日居月諸: それは文字として受け取る読者である我々についても言えるでしょうね。記号として浮かび上がっているから、こちらにも肉感をもったものとして届いてこない。だから外側から見れてしまう。
イコ: 両親への敵対心は感覚としてですけど、分かります。これ、相手にいら立ってるというのもあるかもしれないけど、何より自分にいら立ってるんじゃないかなーと。

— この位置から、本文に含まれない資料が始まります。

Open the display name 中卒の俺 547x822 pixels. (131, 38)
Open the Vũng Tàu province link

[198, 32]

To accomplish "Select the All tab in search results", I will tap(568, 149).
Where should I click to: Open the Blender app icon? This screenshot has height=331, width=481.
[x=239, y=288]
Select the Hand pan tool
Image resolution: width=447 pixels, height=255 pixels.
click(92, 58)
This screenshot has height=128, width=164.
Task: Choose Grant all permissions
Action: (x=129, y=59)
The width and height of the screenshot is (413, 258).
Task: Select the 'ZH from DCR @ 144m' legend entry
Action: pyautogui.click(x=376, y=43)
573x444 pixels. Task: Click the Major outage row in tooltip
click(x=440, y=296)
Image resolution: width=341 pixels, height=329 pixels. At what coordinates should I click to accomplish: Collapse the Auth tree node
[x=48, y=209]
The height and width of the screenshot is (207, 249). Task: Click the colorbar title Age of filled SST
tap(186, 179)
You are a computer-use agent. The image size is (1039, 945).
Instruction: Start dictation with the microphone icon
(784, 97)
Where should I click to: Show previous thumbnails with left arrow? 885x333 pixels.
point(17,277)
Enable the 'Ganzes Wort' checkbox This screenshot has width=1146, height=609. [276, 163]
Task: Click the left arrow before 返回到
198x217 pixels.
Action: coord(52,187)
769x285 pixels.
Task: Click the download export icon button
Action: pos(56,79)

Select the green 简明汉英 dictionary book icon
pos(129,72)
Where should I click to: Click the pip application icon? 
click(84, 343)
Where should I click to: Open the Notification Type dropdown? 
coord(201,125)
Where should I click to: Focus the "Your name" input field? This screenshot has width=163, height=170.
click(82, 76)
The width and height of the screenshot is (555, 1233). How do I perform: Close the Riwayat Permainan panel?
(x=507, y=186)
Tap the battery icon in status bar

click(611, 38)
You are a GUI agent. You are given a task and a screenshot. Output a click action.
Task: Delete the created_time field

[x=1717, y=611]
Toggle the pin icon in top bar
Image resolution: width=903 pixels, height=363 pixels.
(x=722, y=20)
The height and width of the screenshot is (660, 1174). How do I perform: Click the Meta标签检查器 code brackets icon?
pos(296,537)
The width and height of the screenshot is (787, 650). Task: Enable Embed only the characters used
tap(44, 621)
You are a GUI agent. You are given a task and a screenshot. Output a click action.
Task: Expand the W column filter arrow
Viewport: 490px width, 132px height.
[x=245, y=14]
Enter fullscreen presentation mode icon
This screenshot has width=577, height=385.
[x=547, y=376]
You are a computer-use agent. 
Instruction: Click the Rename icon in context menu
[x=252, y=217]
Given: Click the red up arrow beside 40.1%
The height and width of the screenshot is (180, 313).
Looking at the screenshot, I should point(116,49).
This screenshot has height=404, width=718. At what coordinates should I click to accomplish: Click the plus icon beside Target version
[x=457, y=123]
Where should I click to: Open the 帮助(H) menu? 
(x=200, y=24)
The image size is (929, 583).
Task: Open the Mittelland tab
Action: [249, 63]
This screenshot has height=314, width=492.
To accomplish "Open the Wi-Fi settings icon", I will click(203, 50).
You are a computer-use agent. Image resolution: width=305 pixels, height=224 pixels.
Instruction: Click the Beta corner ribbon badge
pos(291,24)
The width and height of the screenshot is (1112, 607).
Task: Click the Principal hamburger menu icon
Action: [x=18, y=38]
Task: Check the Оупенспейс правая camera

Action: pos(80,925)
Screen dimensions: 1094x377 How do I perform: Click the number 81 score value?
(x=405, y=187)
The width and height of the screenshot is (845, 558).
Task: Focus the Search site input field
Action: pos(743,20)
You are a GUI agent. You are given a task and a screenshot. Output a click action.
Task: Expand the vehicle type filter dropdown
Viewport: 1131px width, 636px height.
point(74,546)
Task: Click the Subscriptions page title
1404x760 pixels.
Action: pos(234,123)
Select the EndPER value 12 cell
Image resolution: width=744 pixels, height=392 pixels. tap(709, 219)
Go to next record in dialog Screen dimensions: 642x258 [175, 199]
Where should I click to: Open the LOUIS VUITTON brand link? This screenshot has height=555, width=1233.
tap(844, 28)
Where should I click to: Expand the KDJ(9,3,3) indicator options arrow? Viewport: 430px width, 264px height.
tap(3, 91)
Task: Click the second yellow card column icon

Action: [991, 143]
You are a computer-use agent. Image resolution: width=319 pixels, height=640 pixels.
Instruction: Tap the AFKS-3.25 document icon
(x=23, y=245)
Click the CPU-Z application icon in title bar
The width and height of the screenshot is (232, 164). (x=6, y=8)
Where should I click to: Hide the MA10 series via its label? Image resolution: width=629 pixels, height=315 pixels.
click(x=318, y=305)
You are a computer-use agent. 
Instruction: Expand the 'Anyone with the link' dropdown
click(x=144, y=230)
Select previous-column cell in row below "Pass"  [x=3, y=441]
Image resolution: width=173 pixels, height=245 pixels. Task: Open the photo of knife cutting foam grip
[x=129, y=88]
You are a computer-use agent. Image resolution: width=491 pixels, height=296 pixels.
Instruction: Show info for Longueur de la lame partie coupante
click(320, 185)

日居月諸: ええ。ですから私は距離を感じざるを得ないんです。見えない敵と戦っているから。冒頭で曽祖父が平等に愛してくれたことにやたらとこだわっていますね。本当は違うんじゃないのか、と思っている節がある。そこを素直に受け取ればいいのになあ、と思ってしまうんです。
日居月諸: もちろん連載を続けていく中で解消していく可能性もあるんですが、仮構の問題と戦いつつ解消してくんだったら、なんだか腑に落ちないところはある。
イコ: 日居さんと興味をおぼえるポイントが違って面白いですね笑
自分は、序盤のこだわっているところもおもしろいです。私の話している内容と、本心の差異みたいなものが描かれていて、常磐さんはたぶん「感覚」で書いてる気がするんですけど、うまいなーと思うんですね。
日居月諸: ただその本心が自分の内側から来ているとは思いづらいんですよね。疑いに疑いを重ねた末に成り立っている、ねじまがったもののように感じざるを得ない。他人の視点を取り込みすぎている。
イコ: 常磐さんはその人物になりきって書いてるんだと思う。twitterでもよく登場人物になりきって喋ってる時期があったけれど、その人物の心の中にもぐりこむんじゃないかな。だから心の中の言葉が、すごく剥き出しになってる。
イコ: 他の方のご意見もうかがいたいなー。
日居月諸: ぼちぼち時間ではあるわけですが、いかがでしょう。
日居月諸: ないようですね。ではこれにて第三回合評は終了ということで。
イコ: おつかれさまでした。日居さん、ホストありがとうございました。
日居月諸: おつかれさまでした。
日居月諸: 次回は8月31日(日)です。